Reprezentacja Polsku U20 przegrała w Sosnowcu z rówieśnikami z Czech 0:1 (0:1). W wyjściowej „11” znalazł się Filip Borowski, który spędził na boisku 65 minut. Całe spotkanie z ławki rezerwowych obejrzał natomiast Adrian Troć.
Polacy przygotowywali się do meczu w ramach Elite League na boiskach przy Kresowej. W trakcie treningów wydawało się, że Adrian Troć jest murowanym faworytem do występu w ArcelorMittal Park. Zawodnik Zagłębia doznał jednak urazu na przedmeczowym treningu i dzisiaj nie mógł wystąpić w spotkaniu z Czechami.
– Na wczorajszym treningu mieliśmy akcent strzelecki. Podczas uderzenia z powietrza nieczysto trafiłem w piłkę i doznałem kontuzji kostki. Żałuję, bo plan był taki, żebym pojawił się na boisku w drugiej połowie spotkania. Na debiut muszę jeszcze poczekać – wyjaśnił pomocnik Zagłębia.

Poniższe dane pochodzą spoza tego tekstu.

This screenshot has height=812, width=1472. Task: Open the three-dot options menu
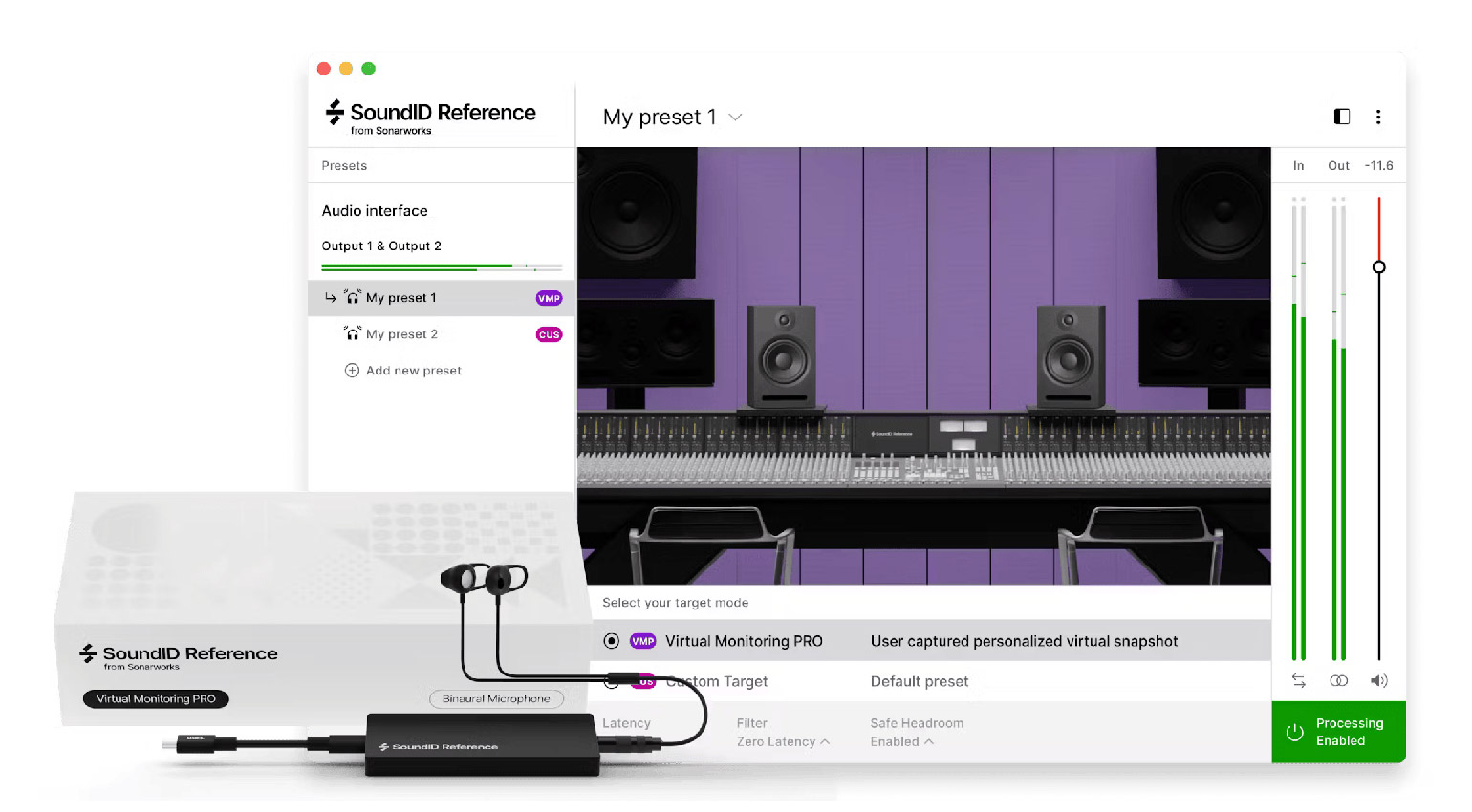tap(1377, 117)
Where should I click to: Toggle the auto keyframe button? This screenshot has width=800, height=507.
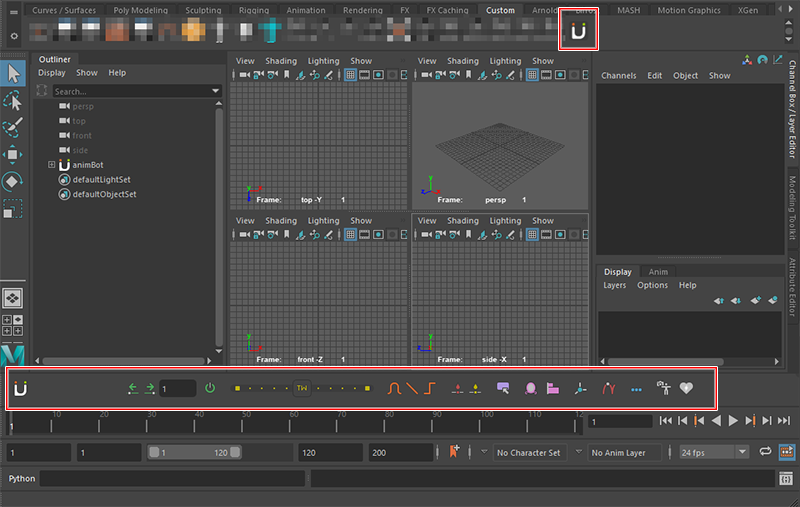click(x=455, y=452)
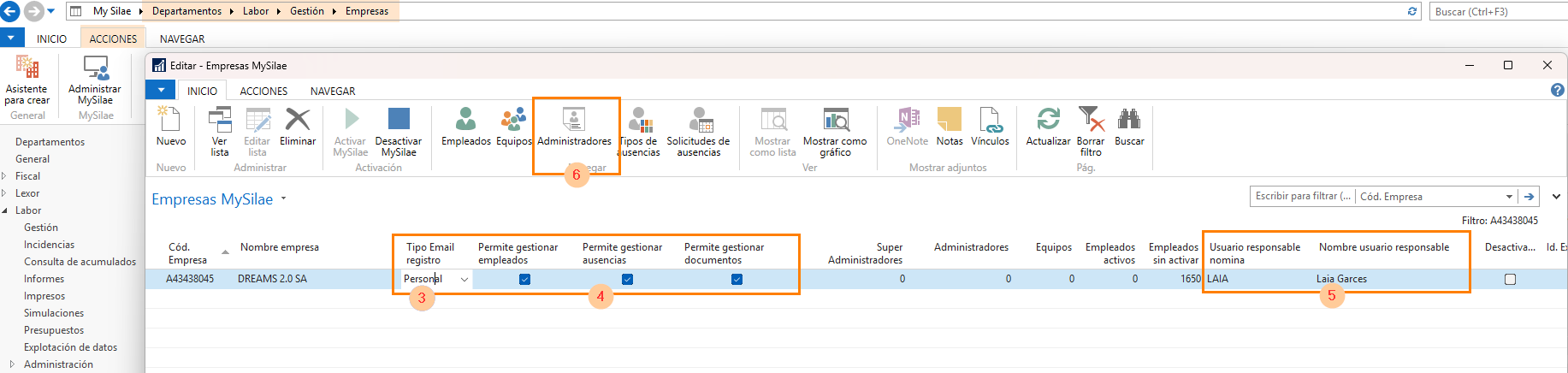
Task: Open Tipo Email registro dropdown
Action: tap(464, 279)
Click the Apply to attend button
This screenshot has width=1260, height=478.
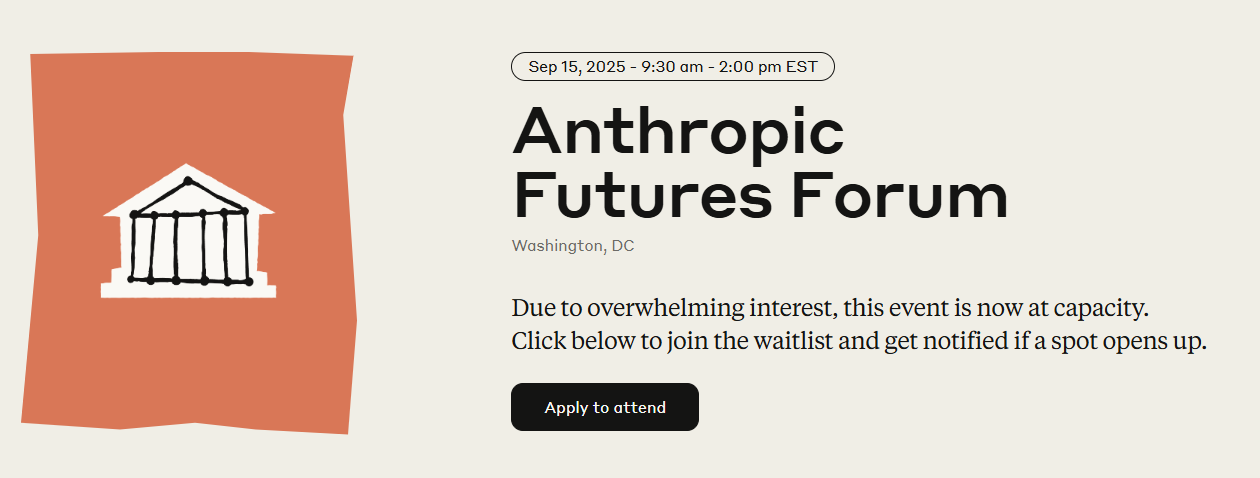coord(604,407)
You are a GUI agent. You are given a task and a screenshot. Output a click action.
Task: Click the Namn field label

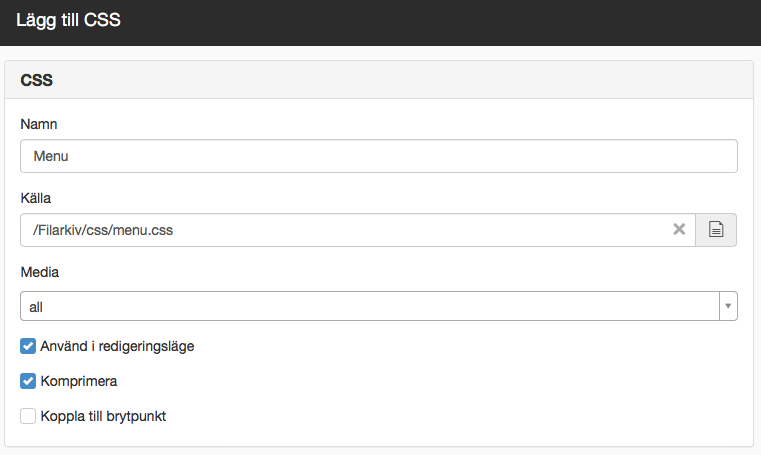pyautogui.click(x=39, y=124)
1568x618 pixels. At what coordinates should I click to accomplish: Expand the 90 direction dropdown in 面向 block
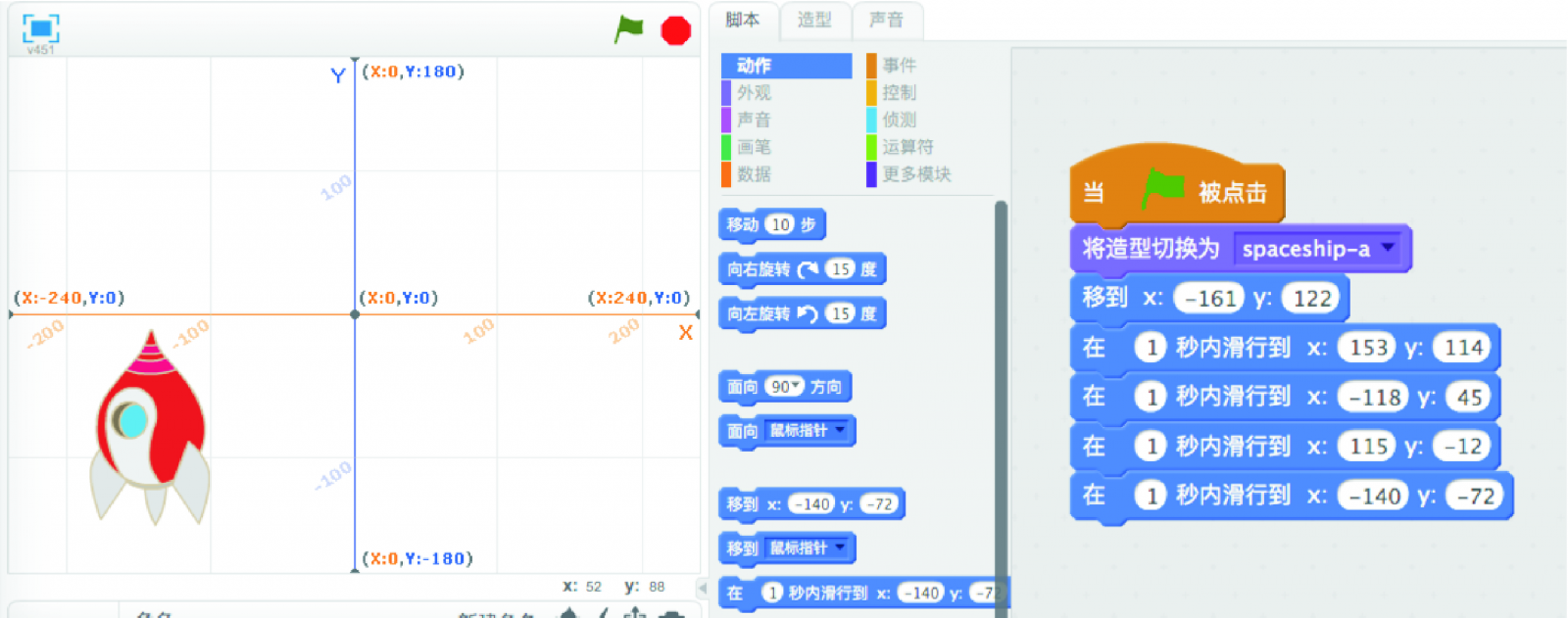pyautogui.click(x=796, y=387)
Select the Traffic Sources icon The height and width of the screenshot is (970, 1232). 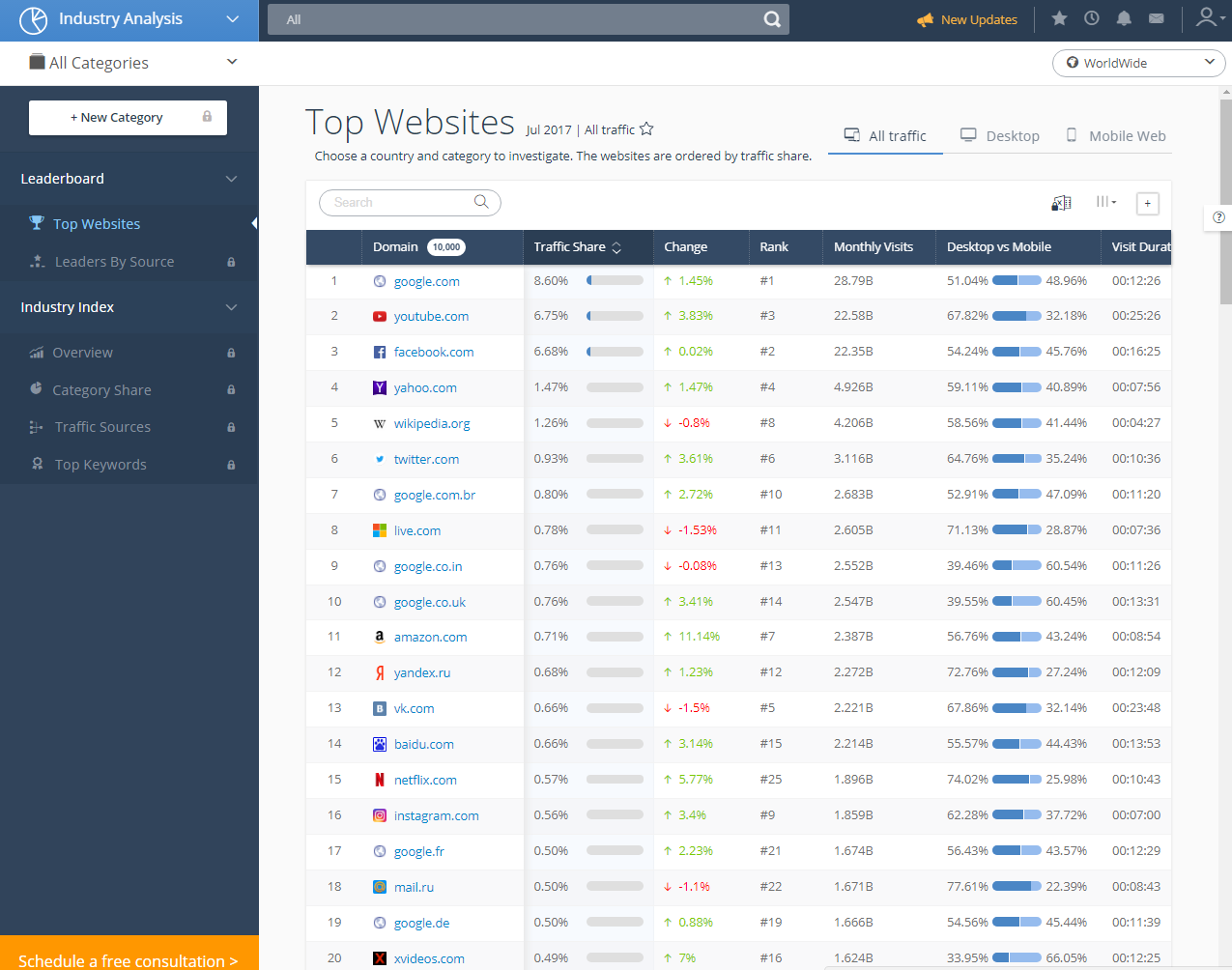(36, 426)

Od pierwszej minuty zagrał natomiast Filip Borowski. Prawy obrońca spędził na boisku 65 minut i został zmieniony przez Krzysztofa Machowskiego.
– Czesi byli bardzo agresywni i mocni fizycznie. Mieli swoje lepsze momenty i jedną z sytuacji wykorzystali. Swój występ oceniam dobrze. Żałuje jednak dwóch akcji, w których mogłem zachować się lepiej – powiedział po spotkaniu „Boro”.
Polacy przegrali po bramce w 21 minucie autorstwa Denisa Alijagicia.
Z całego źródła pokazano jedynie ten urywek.